### Source data

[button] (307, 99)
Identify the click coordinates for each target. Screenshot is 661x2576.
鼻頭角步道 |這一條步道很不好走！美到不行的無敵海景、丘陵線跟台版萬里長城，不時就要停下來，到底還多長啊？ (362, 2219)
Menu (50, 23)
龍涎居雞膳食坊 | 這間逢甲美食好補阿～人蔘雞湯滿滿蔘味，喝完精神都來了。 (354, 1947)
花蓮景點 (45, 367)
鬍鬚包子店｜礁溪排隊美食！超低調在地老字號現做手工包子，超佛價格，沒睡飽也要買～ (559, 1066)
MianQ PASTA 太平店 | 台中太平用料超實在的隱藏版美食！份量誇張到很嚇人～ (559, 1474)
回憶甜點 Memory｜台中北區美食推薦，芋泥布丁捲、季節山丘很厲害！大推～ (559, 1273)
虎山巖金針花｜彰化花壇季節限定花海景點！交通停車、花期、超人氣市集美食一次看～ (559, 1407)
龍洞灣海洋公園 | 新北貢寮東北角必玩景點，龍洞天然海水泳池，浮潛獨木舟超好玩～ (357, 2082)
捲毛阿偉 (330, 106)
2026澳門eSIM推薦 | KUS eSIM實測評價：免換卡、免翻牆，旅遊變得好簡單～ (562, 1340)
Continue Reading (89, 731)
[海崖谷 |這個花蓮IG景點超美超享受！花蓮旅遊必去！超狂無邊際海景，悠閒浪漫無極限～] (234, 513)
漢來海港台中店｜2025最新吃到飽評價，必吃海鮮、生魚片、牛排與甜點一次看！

### Action item
The records above should be returned exactly.

### Finished exercise
[button] (307, 99)
Identify the click coordinates for each target. Screenshot is 661x2576.
鼻頭角步道 |這一條步道很不好走！美到不行的無敵海景、丘陵線跟台版萬里長城，不時就要停下來，到底還多長啊？ (362, 2219)
Menu (50, 23)
龍涎居雞膳食坊 | 這間逢甲美食好補阿～人蔘雞湯滿滿蔘味，喝完精神都來了。 (354, 1947)
花蓮景點 (45, 367)
鬍鬚包子店｜礁溪排隊美食！超低調在地老字號現做手工包子，超佛價格，沒睡飽也要買～ (559, 1066)
MianQ PASTA 太平店 | 台中太平用料超實在的隱藏版美食！份量誇張到很嚇人～ (559, 1474)
回憶甜點 Memory｜台中北區美食推薦，芋泥布丁捲、季節山丘很厲害！大推～ (559, 1273)
虎山巖金針花｜彰化花壇季節限定花海景點！交通停車、花期、超人氣市集美食一次看～ (559, 1407)
龍洞灣海洋公園 | 新北貢寮東北角必玩景點，龍洞天然海水泳池，浮潛獨木舟超好玩～ (357, 2082)
捲毛阿偉 (330, 106)
2026澳門eSIM推薦 | KUS eSIM實測評價：免換卡、免翻牆，旅遊變得好簡單～ (562, 1340)
Continue Reading (89, 731)
[海崖谷 |這個花蓮IG景點超美超享受！花蓮旅遊必去！超狂無邊際海景，悠閒浪漫無極限～] (234, 513)
漢來海港台中店｜2025最新吃到飽評價，必吃海鮮、生魚片、牛排與甜點一次看！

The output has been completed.